YOUR ASSIGNMENT: Down to the last character, repeat the entries beneath this task.

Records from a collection
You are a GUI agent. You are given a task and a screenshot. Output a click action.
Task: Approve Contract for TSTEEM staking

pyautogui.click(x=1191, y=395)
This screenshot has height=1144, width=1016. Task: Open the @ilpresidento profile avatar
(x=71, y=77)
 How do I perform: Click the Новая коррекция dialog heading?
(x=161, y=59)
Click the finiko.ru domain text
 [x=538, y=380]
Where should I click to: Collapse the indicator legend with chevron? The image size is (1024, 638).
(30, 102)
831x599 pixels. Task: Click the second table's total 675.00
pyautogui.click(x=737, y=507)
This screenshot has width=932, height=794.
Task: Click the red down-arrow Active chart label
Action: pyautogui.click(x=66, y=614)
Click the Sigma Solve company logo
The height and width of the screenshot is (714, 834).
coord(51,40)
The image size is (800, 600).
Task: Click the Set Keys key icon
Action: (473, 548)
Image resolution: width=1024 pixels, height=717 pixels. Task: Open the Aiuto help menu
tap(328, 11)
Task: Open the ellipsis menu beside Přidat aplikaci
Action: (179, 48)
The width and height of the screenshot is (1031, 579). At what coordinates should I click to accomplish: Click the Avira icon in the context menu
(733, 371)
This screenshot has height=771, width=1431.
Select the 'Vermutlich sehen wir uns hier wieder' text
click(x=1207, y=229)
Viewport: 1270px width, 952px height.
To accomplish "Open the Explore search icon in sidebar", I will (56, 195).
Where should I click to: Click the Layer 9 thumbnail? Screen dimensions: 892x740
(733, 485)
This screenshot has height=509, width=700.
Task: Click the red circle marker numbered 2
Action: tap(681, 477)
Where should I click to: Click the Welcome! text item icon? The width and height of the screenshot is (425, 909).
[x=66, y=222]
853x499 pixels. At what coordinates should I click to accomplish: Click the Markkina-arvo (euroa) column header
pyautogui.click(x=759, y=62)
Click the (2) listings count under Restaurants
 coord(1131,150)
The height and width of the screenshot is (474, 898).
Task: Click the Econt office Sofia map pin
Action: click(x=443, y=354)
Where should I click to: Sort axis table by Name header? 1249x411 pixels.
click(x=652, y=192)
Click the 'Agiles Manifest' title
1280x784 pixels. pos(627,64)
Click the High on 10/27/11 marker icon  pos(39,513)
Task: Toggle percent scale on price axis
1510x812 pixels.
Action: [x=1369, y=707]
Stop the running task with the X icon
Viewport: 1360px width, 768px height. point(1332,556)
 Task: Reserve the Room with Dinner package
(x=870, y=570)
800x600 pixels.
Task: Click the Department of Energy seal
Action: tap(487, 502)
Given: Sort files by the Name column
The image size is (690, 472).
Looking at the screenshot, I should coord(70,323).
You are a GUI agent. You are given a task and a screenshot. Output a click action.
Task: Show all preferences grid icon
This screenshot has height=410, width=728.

ANSWER SECTION:
You are a GUI agent. You are given a task and a screenshot. Output a click action.
Task: Approve Contract for TSTEEM staking

pyautogui.click(x=1191, y=395)
This screenshot has height=1144, width=1016. Task: Open the @ilpresidento profile avatar
(x=71, y=77)
 How do I perform: Click the Новая коррекция dialog heading?
(x=161, y=59)
Click the finiko.ru domain text
 [x=538, y=380]
Where should I click to: Collapse the indicator legend with chevron? The image size is (1024, 638).
(30, 102)
831x599 pixels. Task: Click the second table's total 675.00
pyautogui.click(x=737, y=507)
This screenshot has width=932, height=794.
Task: Click the red down-arrow Active chart label
Action: pyautogui.click(x=66, y=614)
Click the Sigma Solve company logo
The height and width of the screenshot is (714, 834).
coord(51,40)
The image size is (800, 600).
Task: Click the Set Keys key icon
Action: (473, 548)
Image resolution: width=1024 pixels, height=717 pixels. Task: Open the Aiuto help menu
tap(328, 11)
Task: Open the ellipsis menu beside Přidat aplikaci
Action: (179, 48)
The width and height of the screenshot is (1031, 579). At what coordinates should I click to accomplish: Click the Avira icon in the context menu
(733, 371)
This screenshot has height=771, width=1431.
Select the 'Vermutlich sehen wir uns hier wieder' text
click(x=1207, y=229)
Viewport: 1270px width, 952px height.
To accomplish "Open the Explore search icon in sidebar", I will (56, 195).
Where should I click to: Click the Layer 9 thumbnail? Screen dimensions: 892x740
(733, 485)
This screenshot has height=509, width=700.
Task: Click the red circle marker numbered 2
Action: tap(681, 477)
Where should I click to: Click the Welcome! text item icon? The width and height of the screenshot is (425, 909).
[x=66, y=222]
853x499 pixels. At what coordinates should I click to accomplish: Click the Markkina-arvo (euroa) column header
pyautogui.click(x=759, y=62)
Click the (2) listings count under Restaurants
 coord(1131,150)
The height and width of the screenshot is (474, 898).
Task: Click the Econt office Sofia map pin
Action: click(x=443, y=354)
Where should I click to: Sort axis table by Name header? 1249x411 pixels.
click(x=652, y=192)
Click the 'Agiles Manifest' title
1280x784 pixels. pos(627,64)
Click the High on 10/27/11 marker icon  pos(39,513)
Task: Toggle percent scale on price axis
1510x812 pixels.
Action: [x=1369, y=707]
Stop the running task with the X icon
Viewport: 1360px width, 768px height. point(1332,556)
 Task: Reserve the Room with Dinner package
(x=870, y=570)
800x600 pixels.
Task: Click the Department of Energy seal
Action: tap(487, 502)
Given: Sort files by the Name column
The image size is (690, 472).
Looking at the screenshot, I should coord(70,323).
You are a GUI agent. You are given a task and a screenshot. Output a click action.
Task: Show all preferences grid icon
This screenshot has height=410, width=728.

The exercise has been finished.